性的嫌がらせをセクハラと略するのが定着したら、「○○ハラ」という言い方がやたらと目につくようになった。「ドクハラ」だの「パワハラ」だの、いいたい気持ちはわからないではないが、「いじめ」で何が悪いのかと思う。一番驚いたのが「アカハラ」なる珍語。最初「アカハラ訴訟」と聞いて、何でイモリが裁判になるんだとさっぱりわからなかった。
日本人が知らずに使っている英語風造語で多いのが「○○アップ」と「マイ○○」。パワーアップだのマナーアップだのは日本生まれの英語もどきで日本国内でしか通用しない。パーソナルコンピューターが「パソコン」と呼ばれる以前は「マイコン」という言い方がしばらくあった。このように個人使用の、非職業的なものを「マイ」というのも、独特な造語で「マイホーム」や「マイカー」はずいぶん長く使われているが、さすがに「マイ箸」には度肝を抜かれた。
ここらあたりは目くじらを立てるまでもないと思うのだが、私のいる医療現場でおかしな物言いが流行している。元々それは、アメリカから持ち込まれた医師以外の医療職を意味する「paramedical」を差別的だと糾弾する人々から生まれた。彼らによれば「para」には補助的な、副次的なとか、より劣ったという意味がある。よろしくありませんと言うことで、生まれた言葉が「コメディカル」、「co」には上下関係ではない対等の共動という意味が込められているという。しかし彼らの悲劇は、なぜPC(politically correct)=差別的な言葉を使わない、言い換えをする=の本場であるアメリカで、この言葉が生き続けてきたのかをよく考えなかったことにある。さらにちょっと英語の辞書を引いてみる手間を惜しんだことが、悲劇を喜劇にしてしまったともいえる。comedicalは造語ではない。しかもそれは日本式にco-medicalとなるのではなくcomedic-alとなり喜劇的なという意味になる。自らをコメディカルと呼んでいる人々は、医療現場で笑いをとるために働いているのではないはずだが。

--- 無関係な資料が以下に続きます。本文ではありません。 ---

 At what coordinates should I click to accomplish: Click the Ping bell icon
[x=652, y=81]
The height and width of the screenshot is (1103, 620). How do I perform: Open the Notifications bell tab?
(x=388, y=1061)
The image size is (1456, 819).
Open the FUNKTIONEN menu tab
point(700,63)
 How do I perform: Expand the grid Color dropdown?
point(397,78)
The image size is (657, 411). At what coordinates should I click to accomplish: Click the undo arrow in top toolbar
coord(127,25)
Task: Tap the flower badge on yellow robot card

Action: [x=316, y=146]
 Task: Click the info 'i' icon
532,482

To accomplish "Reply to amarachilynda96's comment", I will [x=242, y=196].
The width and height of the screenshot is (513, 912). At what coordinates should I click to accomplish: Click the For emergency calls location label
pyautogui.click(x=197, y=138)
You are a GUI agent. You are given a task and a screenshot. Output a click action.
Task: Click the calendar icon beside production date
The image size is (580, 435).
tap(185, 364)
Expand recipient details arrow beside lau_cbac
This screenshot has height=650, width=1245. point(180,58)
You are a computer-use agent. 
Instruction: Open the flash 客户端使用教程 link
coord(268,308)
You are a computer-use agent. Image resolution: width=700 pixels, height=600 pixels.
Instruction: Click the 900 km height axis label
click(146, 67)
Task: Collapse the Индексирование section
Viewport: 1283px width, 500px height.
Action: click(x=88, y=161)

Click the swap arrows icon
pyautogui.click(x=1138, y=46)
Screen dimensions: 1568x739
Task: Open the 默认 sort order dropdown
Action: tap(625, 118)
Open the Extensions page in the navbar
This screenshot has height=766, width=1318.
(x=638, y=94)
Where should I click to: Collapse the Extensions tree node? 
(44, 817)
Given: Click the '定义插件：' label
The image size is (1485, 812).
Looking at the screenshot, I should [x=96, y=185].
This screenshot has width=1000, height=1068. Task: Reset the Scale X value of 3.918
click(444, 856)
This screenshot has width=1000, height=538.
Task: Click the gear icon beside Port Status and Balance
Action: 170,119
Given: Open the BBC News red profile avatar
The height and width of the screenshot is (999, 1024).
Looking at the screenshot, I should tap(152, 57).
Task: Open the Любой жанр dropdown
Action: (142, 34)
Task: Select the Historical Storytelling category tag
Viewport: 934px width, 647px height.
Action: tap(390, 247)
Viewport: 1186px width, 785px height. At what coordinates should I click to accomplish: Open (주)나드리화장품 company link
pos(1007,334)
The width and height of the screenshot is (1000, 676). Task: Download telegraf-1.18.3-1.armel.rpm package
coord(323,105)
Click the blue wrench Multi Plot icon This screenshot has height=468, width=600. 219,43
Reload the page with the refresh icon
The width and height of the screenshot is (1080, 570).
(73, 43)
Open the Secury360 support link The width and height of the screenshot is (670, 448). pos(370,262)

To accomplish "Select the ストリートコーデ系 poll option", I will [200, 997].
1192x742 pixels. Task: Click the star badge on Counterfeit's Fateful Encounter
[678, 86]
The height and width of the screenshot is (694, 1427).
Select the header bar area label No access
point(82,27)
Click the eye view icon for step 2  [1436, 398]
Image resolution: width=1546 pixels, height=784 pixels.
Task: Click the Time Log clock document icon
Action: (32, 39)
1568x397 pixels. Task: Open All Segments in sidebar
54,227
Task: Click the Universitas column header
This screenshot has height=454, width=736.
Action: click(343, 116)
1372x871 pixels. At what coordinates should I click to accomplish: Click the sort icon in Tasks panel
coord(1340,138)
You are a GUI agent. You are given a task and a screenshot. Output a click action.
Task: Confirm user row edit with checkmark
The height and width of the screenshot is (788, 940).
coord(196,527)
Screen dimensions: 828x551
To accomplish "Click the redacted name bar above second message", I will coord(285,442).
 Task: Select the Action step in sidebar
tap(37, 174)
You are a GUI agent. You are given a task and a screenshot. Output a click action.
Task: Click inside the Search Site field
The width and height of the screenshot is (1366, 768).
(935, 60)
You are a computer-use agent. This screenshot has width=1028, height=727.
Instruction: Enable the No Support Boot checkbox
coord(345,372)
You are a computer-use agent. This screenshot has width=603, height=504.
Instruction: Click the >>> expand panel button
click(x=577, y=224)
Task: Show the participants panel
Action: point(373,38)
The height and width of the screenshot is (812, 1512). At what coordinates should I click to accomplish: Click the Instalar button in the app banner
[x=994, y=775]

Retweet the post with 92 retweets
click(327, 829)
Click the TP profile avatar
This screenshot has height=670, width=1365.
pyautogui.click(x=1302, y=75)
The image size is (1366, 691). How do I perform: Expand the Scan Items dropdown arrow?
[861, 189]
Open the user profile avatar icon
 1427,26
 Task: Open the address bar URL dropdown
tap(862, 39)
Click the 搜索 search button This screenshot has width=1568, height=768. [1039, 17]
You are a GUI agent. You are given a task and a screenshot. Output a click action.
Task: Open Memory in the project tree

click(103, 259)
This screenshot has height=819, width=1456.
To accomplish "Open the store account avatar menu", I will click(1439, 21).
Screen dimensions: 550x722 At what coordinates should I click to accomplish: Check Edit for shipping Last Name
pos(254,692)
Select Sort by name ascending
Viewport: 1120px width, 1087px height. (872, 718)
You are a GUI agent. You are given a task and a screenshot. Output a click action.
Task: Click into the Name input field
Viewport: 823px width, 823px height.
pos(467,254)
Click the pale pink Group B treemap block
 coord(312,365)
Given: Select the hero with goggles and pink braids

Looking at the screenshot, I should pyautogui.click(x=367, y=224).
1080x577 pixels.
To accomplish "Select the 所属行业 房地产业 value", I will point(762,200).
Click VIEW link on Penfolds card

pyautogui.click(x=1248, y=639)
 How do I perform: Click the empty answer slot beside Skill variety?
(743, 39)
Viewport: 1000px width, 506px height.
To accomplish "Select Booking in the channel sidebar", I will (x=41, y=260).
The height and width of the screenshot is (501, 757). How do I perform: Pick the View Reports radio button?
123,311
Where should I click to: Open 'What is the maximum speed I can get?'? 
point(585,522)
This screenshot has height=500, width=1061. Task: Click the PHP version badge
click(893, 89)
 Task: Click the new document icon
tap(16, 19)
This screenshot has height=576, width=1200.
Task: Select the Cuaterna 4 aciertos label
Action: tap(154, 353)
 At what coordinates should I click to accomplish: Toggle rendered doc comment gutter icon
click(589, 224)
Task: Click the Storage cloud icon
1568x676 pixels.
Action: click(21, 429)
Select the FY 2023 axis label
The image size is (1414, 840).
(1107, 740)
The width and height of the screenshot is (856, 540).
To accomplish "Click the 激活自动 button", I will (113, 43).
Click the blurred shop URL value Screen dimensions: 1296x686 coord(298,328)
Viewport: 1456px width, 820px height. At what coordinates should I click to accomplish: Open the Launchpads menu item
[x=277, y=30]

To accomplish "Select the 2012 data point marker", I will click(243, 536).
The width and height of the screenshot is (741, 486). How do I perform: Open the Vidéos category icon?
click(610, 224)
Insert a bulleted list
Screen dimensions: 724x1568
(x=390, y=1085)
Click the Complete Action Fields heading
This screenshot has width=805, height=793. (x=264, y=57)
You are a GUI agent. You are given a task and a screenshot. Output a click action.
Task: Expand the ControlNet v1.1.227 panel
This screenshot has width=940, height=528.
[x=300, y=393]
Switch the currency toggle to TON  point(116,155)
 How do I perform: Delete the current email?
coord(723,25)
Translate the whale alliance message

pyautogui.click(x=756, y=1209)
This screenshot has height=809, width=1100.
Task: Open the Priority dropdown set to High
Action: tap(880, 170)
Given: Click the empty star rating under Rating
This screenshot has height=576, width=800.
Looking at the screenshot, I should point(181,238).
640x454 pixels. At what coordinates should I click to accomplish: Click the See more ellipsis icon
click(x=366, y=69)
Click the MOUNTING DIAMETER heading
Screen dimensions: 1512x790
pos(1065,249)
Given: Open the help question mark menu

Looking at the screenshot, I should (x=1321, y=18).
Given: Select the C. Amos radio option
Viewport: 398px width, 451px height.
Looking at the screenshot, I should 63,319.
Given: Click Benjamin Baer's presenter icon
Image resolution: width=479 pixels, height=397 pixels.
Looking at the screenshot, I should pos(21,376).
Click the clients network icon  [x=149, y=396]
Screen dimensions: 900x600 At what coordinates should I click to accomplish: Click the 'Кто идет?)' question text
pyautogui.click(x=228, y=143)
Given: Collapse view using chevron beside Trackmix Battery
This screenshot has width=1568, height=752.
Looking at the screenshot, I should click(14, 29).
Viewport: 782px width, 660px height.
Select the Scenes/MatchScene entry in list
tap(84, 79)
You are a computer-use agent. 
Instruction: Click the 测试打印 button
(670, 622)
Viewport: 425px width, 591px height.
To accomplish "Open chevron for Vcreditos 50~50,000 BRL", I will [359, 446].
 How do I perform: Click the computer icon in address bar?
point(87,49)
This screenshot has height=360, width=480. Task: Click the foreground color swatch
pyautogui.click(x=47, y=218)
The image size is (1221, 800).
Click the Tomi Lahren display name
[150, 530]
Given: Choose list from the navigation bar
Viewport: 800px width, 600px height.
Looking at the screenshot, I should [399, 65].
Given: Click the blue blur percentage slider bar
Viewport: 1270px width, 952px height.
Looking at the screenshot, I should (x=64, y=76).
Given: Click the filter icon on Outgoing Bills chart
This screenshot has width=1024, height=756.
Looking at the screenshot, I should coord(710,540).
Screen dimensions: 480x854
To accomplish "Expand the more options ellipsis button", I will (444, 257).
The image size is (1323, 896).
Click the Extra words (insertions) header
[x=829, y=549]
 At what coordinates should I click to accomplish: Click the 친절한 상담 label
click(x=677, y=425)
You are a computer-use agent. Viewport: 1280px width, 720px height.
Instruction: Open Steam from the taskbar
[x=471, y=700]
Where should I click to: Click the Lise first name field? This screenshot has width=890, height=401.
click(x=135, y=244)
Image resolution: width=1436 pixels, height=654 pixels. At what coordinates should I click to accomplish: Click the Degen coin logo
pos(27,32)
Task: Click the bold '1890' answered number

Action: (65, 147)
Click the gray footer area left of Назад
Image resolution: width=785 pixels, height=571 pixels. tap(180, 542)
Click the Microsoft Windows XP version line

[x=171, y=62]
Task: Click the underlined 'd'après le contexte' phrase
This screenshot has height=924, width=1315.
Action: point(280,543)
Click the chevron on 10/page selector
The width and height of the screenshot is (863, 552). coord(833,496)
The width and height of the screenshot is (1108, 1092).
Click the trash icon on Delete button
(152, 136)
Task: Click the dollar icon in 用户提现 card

もっとも「アメリカ合衆国」という福沢諭吉が作った美しい言葉(民主国家を意味する)を、わざわざ「合州国」と言い換えて悦に入った、どこかの中途半端文化人を、硬派の進歩的ジャーナリストと思い込んでいる国だもの。言葉に対する敬意を期待する方が無理かもしれない。
ああ、また嫌みを言ってしまった。